When he asked his father or his mother about the time machine being built, he would ask them why it looked like a police box. John would laugh and squeeze Rose's hand and say "Purely because that's what a time machine SHOULD look like, my boy. Trust me; I would know."

When the machine was finished, the Doctor called it Tardis (without the definite article) and he invited his family for a little test drive; a little spin around the past century, he said.

That inaugural flight, as so many things from the Time Lord's life, ended in tragedy. Attemtping to reach 1920's London, the little family instead ended up in the London Blitz of 1939. Exiting Tardis, they were caught in an explosion. When Doctor Who regained consciousness, his wife was gone and the time machine was severely damaged.
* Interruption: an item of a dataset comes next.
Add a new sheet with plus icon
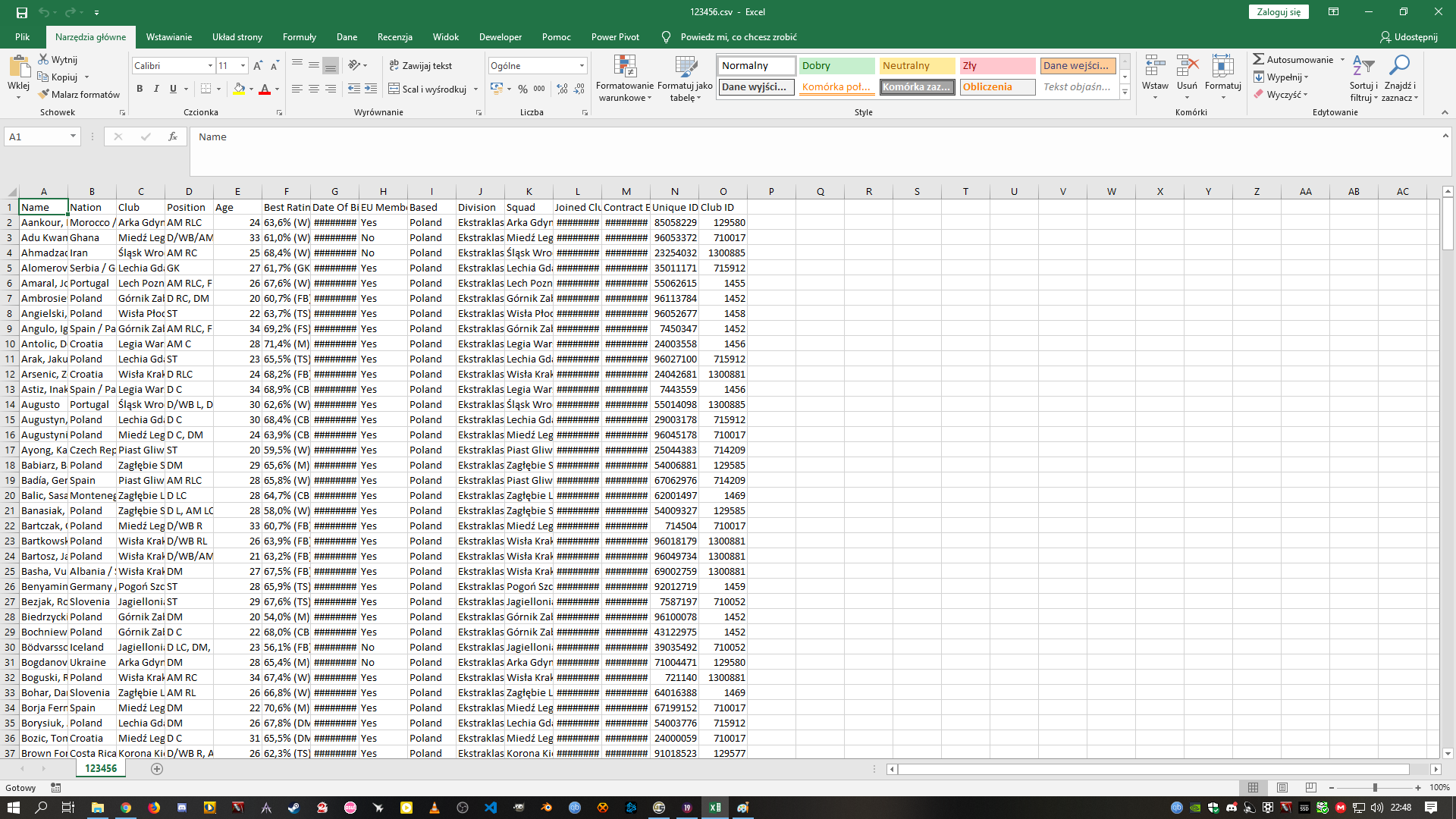1456x819 pixels. 157,768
John grieved for months. He still had his wonderful son, but his wife, the woman he loved more than life itself, was gone. There was enough of the Time Lord left in him to understand that it was her time and it would have come in 1930's London or their home in 2025. It didn't matter where they had been; it would have happened.

They were stranded in 1939 London, but they survived the war. Alistair became a decorated war hero; a pilot who shot down more German aircraft that anyone else. While John, with Rose's help, had learned to abhor war, he told Alistair that this was the most just war in the history of Earth and he knew it to be true.

Within a few months of landing in 1939, Alistair had met and fallen in love with a young woman named Barbara; a nurse who drove an ambulance. At first, John warned the boy about entanglements. They were travellers in the fourth dimension and there was history to consider. But as the months stretched into a year, John realized that 1940's England didn't have the resources he needed to repair Tardis and he relented. He came to love Barbara as if she were his own.

The war didn't touch them, but the 1950's and a senseless automobile accident took young Alistair and Barbara from him, leaving Doctor Who to care for their children. The eldest daughter, named for her mother, was a joy to the middle-aged Doctor, but the youngest child, who Alistair had allowed his father to name, was his greatest love, outside of Rose herself. Susan and Doctor Who were as close as could be and were inseparable.

By 1965, he even managed to repair his damaged Tardis and in a fit of excitement (as well as the clumsiness of Barbara's boyfriend), Doctor John Who, Barbara, Susan, and Barbara's boyfriend, Ian, were off on an adventure to the planet Skaro. When they returned, they called their secret adventure "Doctor Who and the Daleks".

So when you hear of them, a time travelling very-much-human grandfather named "Doctor Who" and his two grandchildren and a young policeman named Ian, remember where that strange old man really came from... and it will all make sense.